Movie review: Blackhat

The Michael Mann cyberthriller is heavy on style and light on characterization.


Blackhat is, in fact, an old-hat, formulaic masculine crime thriller laboriously coated with dazzling mirages of gorgeous hackers, crisp digital graphics and cinematography and poignantly relevant international cyber terrorism. Unfortunately for Michael Mann, the veneer of such hackwork ingloriously sands off fast from a cast of flat, dutiful archetypes and a pandering script (at one point, an FBI agent played by John Ortiz cuts into Viola Davis’ line of reasoning with a, “Look, don’t invoke 9/11 on me.”)

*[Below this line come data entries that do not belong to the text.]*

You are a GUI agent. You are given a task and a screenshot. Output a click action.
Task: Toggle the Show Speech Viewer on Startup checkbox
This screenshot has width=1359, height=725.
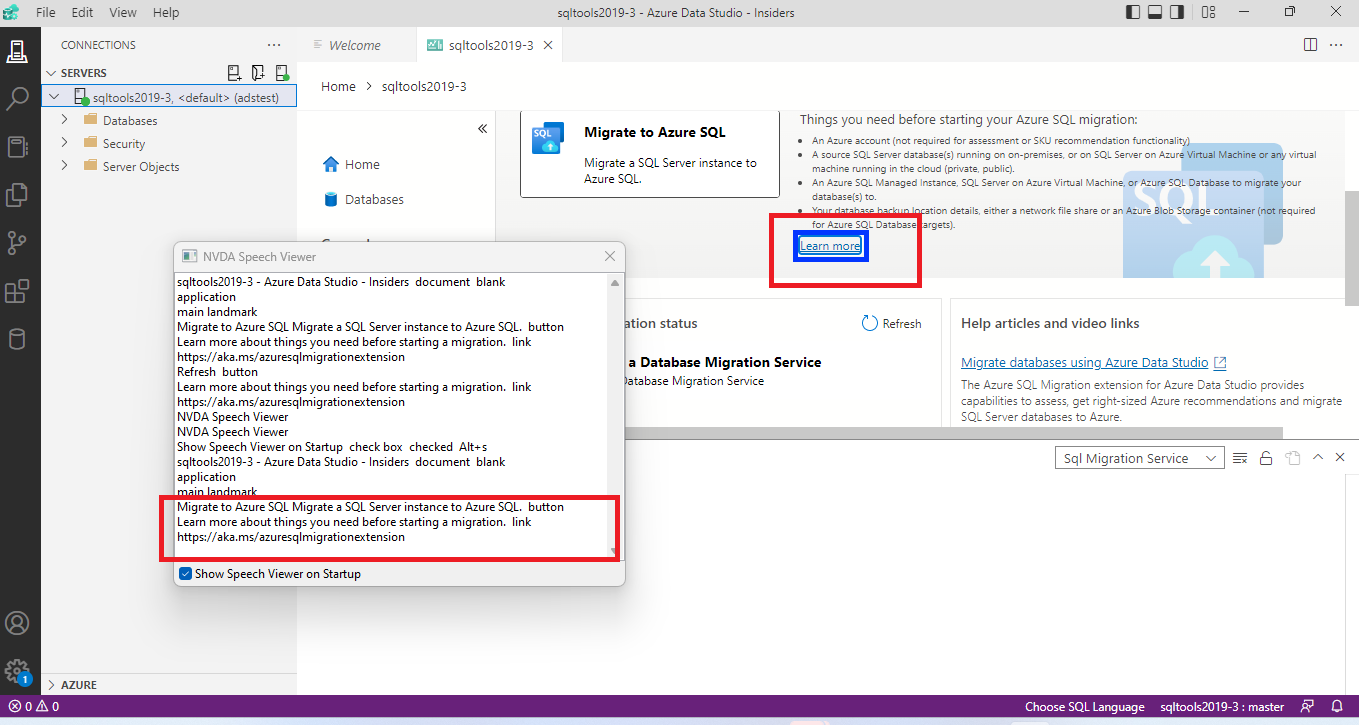[185, 573]
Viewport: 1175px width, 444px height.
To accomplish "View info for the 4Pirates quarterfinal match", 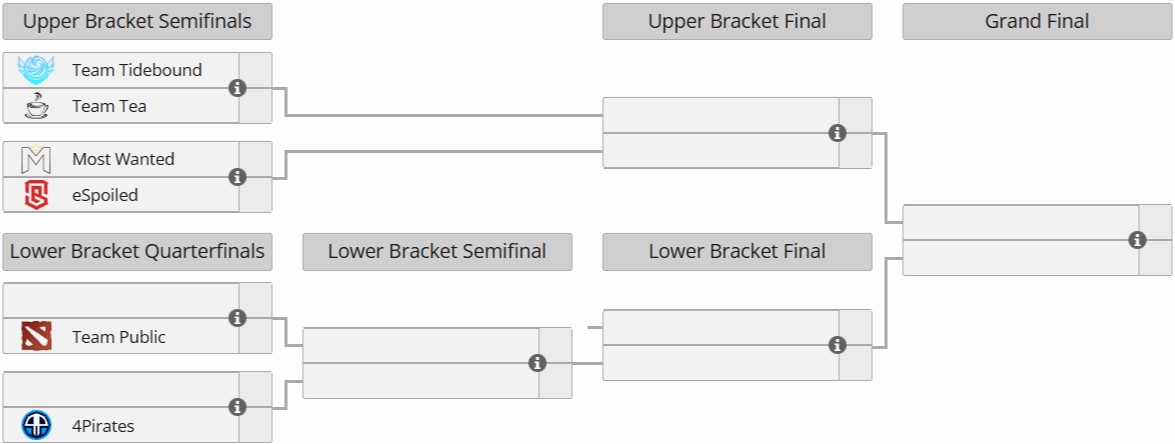I will [x=237, y=407].

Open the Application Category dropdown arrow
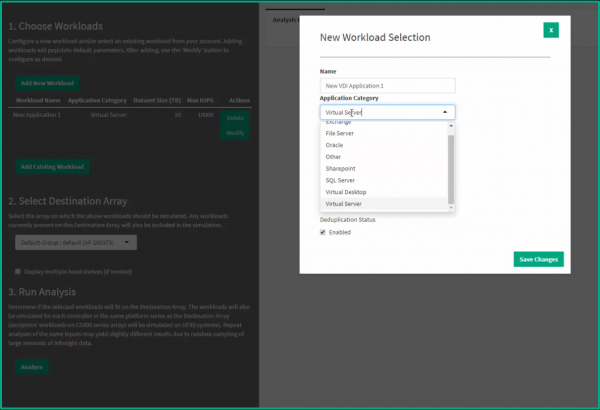point(448,113)
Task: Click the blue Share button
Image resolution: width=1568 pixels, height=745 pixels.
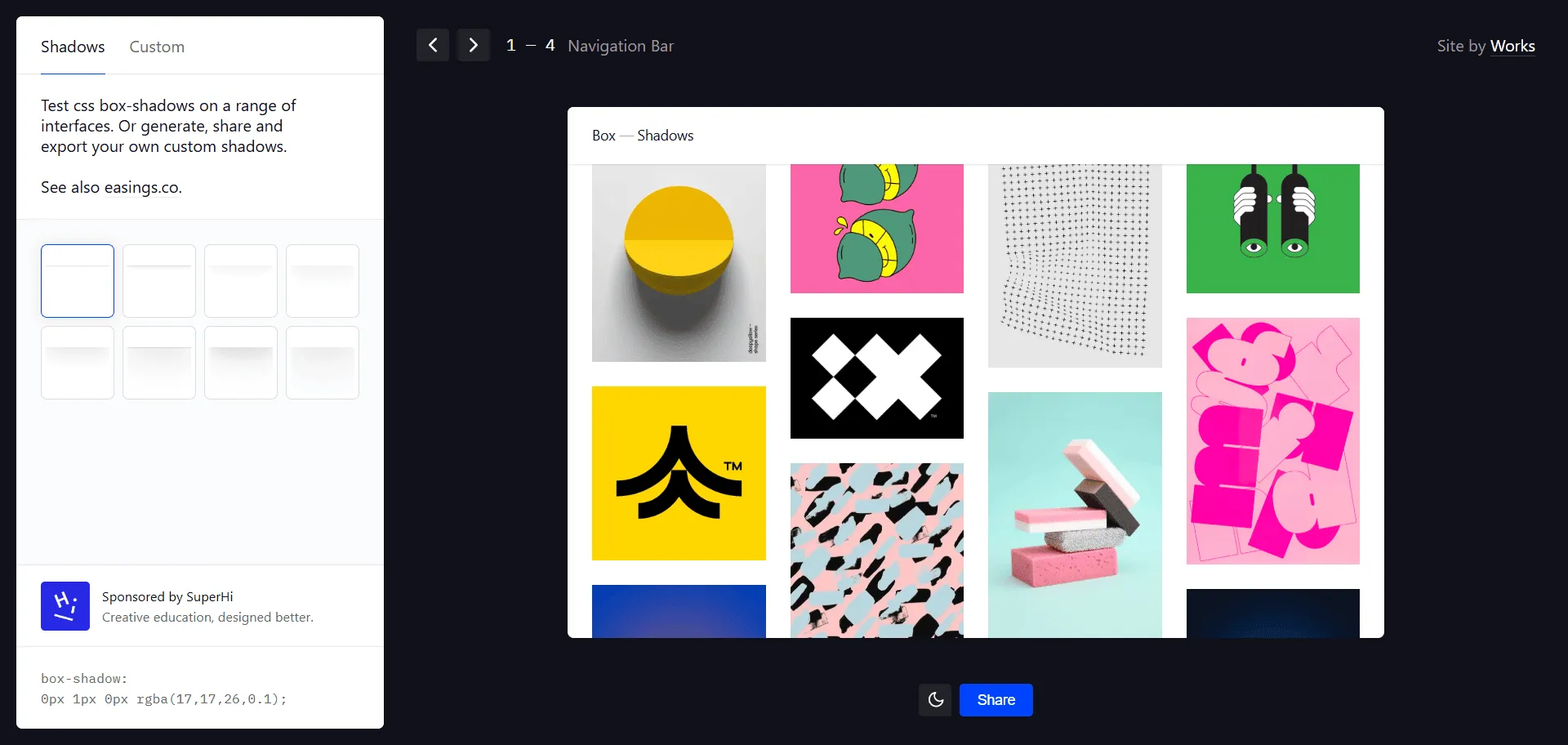Action: (x=996, y=700)
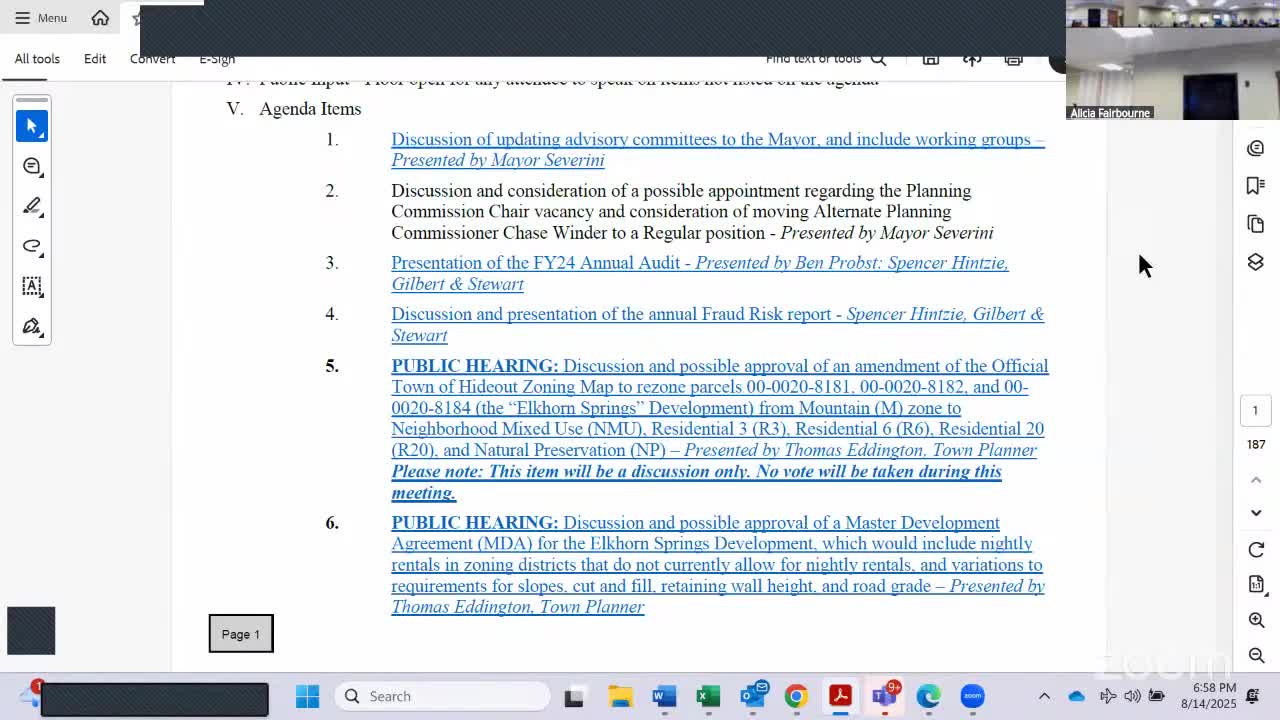
Task: Open the page display fit options
Action: coord(1256,584)
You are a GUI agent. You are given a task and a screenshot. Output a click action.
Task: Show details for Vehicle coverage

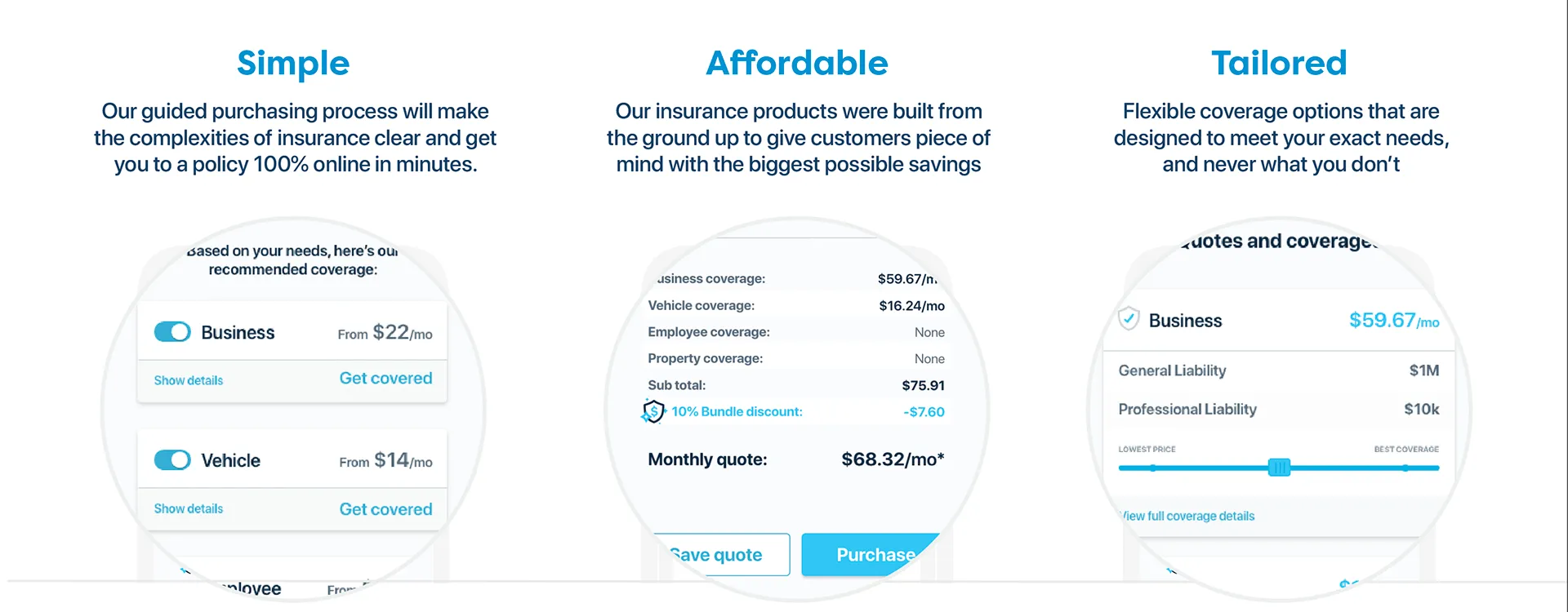[x=189, y=508]
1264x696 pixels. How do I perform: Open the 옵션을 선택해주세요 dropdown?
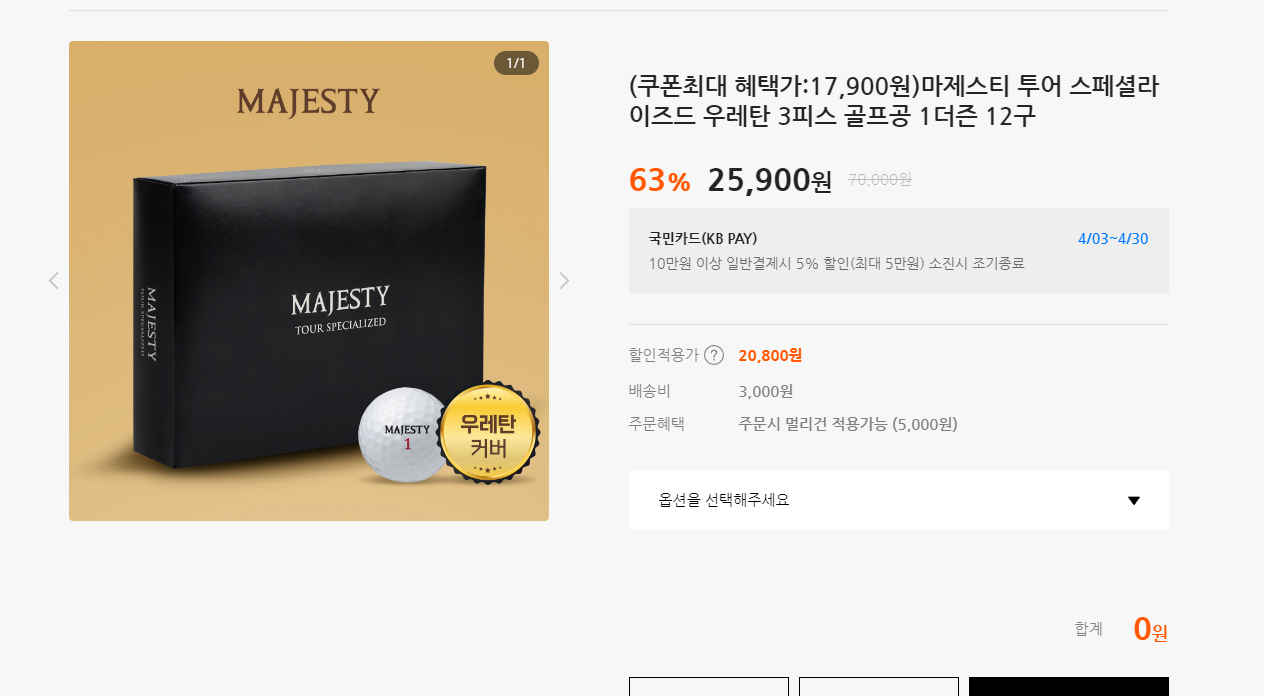[x=899, y=500]
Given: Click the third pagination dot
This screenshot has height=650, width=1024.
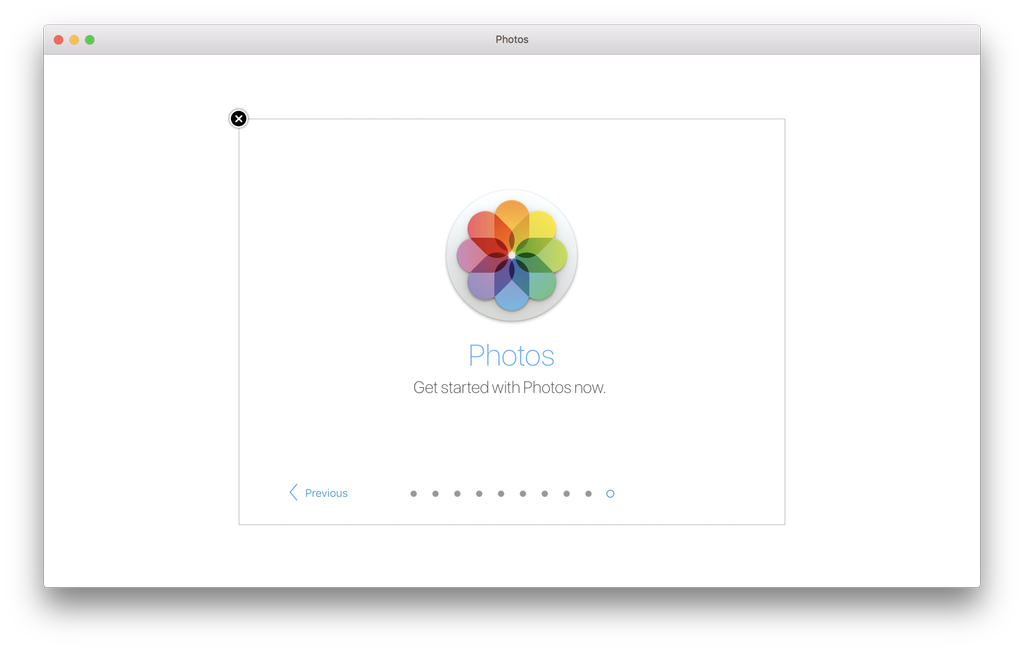Looking at the screenshot, I should [x=457, y=493].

The movie opens with a faceless hacker smashing the “Enter” key on a keyboard. We follow the consequences of those orchestrated keystrokes through a punishingly long animation of computer circuits and communicating electric signals, in which Mann sought to convey the physics and anatomy of the hack that launched a thousand ships. The hack was a worm programmed to burrow into the systems of a Chinese nuclear reactor and cause a deadly meltdown, seemingly inspired by the 2010 events of Stuxnet.

China’s PLA calls upon cyber security protégé Chen Dawai (Leehom Wang), and he heads over to LA to join the FBI on a special task force headed by Carol Barret (Viola Davis); a similar attack was used on Wall Street to jack up the prices on soybeans futures. As he broods handsomely over the villain’s code, he discovers remnants of code he co-wrote with his roommate at MIT: Nick Hathaway (Chris Hemsworth), a criminal hacker incarcerated for stealing money from banks. Chang helps boot Hathaway out of prison and adds his expertise to the team, while also recruiting a network engineering genius in his little sister Chen Lien (the beautiful and talented Wei Tang of Lust, Caution.)

In an early scene, Dawai interrupts an FBI agent’s presentation on the malicious code; the agent praises the code as being “Lean and elegant … frenetic,” before Dawai bites in: “Frenetic? It’s overwritten.” This exchange summarizes my entire opinion of this film.

Mann resurrects a queasicam aesthetic, forced in to intensify action sequences and add a bit of the documentary style to this potentially probable parable of cyberterrorism. There was such a bloated amount of this stylistic gymnastics — it only served to annoy, rather than inspire, the wonder Mann was probably trying to wring out of the story and its audience.

The love story between Tang and Hemsworth was touching, but devoid of substance; their sensuality realized in broad, hasty strokes. A POV shot of Hemsworth’s male gaze slathered upon his love interest sitting in a taxi cruising the Los Angeles twilight felt particularly passé. After their first kiss, the computer-genius sister is disappointingly more inclined to be seen in Hathaway’s bed than at a computer being a genius. And Hemsworth, perhaps plagued by his role as good-guy Thor, was utterly stiff and unbelievable as a noir hacker.

The movie managed to prod at some redeeming considerations. The script mines a bit of drama out of the FBI’s hesitance and anxiety at cooperating with Captain Chang, for fear of sharing and/or surrendering U.S. technology to China. And most of Hathaway’s more deviant hacks don’t even rely on sophisticated code, but rather occur as a result of simple human negligence (both by the FBI and a receptionist of an elite bank.) Such observations will lead audiences to ponder just how vulnerable we really are to cybercrimes today; but the film failed to effectively capitalize on the gravity of such issues. 

2.5 out of 5 stars
Rated R. Directed by Michael Mann. Staring Chris Hemsworth, Viola Davis, Wei Tang. Now playing.